From a broader perspective, Canada’s credibility as a trading nation is at stake. Increasingly, our reputation among global customers is that of a supplier with aging and inadequate transportation infrastructure which fails to deliver its products on time, whether it’s canola or crude.
Just as in the last grain-transportation crisis, Canada’s two major railways have let farmers down. The latest Ag Transport Coalition report showed CP and CN supplied only 32 per cent of the grain cars requested by producers. The companies blame harsh winter conditions for the poor performance. There’s also been a surge in demand for cars to carry oil shipments.
But in another parallel between backlogged bitumen and grain, critics blame the Trudeau government for lack of action on the grain-car shortage in much the same way that it’s criticized for seemingly grudging support for pipeline development.

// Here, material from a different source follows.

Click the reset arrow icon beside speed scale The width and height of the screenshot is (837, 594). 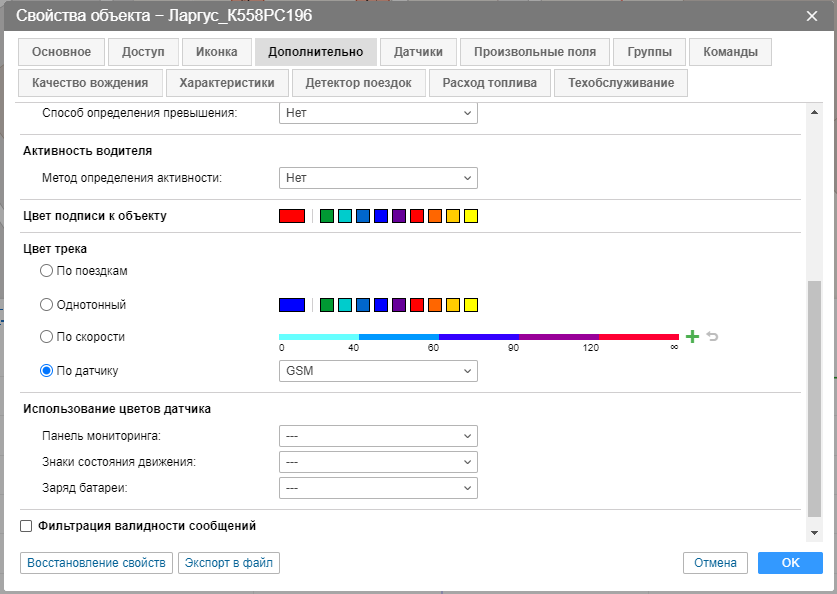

Farmers want Ottawa to follow the Harper government’s move four years ago and order the railways to move minimum amounts of grain or face fines.
While Bill C-49, the Transportation Modernization Act, would help, it’s stalled in the Senate because the bill also includes more contentious provisions around a new air passenger bill of rights. Farmers can’t wait much longer.
With grain joining bitumen as another vital export hampered by the failings of a federally overseen infrastructure system, it’s time for action from the Trudeau government.